Joanna Quiner (August 27, 1796 – September 20, 1868) was an American seamstress and self-taught sculptor.

==Early life==
Quiner was born in Beverly, Massachusetts, the daughter of Abraham Quiner, Jr. and Susannah Camell.

==Career==

For much of her early life, Quiner worked as a seamstress in her hometown of Beverly and nearby Salem; she did some upholstery for the family of Theodore Parker, and came to admire Parker's views. In 1838, she took a position in the household of Seth Bass, the librarian at the Boston Athenæum. She lived in the Athenaeum building with the Bass family; sculptor Shobal Vail Clevenger kept studio space there, and she observed him at work. She borrowed some of Clevenger's clay and crafted a likeness of Seth Bass that was of such quality that he encouraged her to continue her art. She was forty-two at the time. Quiner exhibited work at the Athenaeum in 1846–48, and in 1847 worked there briefly as a gallery attendant in the Orpheus Room, but ill health combined with financial pressures caused her to give up sculpting and return to sewing in her last years.

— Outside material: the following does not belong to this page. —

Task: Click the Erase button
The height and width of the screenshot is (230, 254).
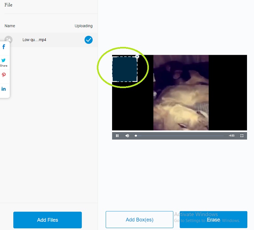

Quiner worked exclusively in plaster during her career. Her best-known work is a portrait of Robert Rantoul, cast in plaster and presented to the Athenaeum in 1842; it was the first sculpture by a woman to be shown there when it was exhibited in 1846. She also crafted portrait busts of Fitch Poole, Alonzo Lewis, and James Frothingham, whose own portrait of the sculptor is held by the Beverly Public Library in Beverly, Massachusetts.

The Beverly Historical Society collection includes portrait busts of Quiner's father and of Phebe Ann Coffin Hanaford, a good friend. Hanaford wrote a biographical sketch of Quiner, and also penned two sonnets inspired by her and her work.

==Death==
Quiner died either at her sister's residence in Lynn or in her hometown of Beverly, and is buried in the Central Cemetery in Beverly. A laudatory notice appeared in the Beverly Citizen around the time of her death.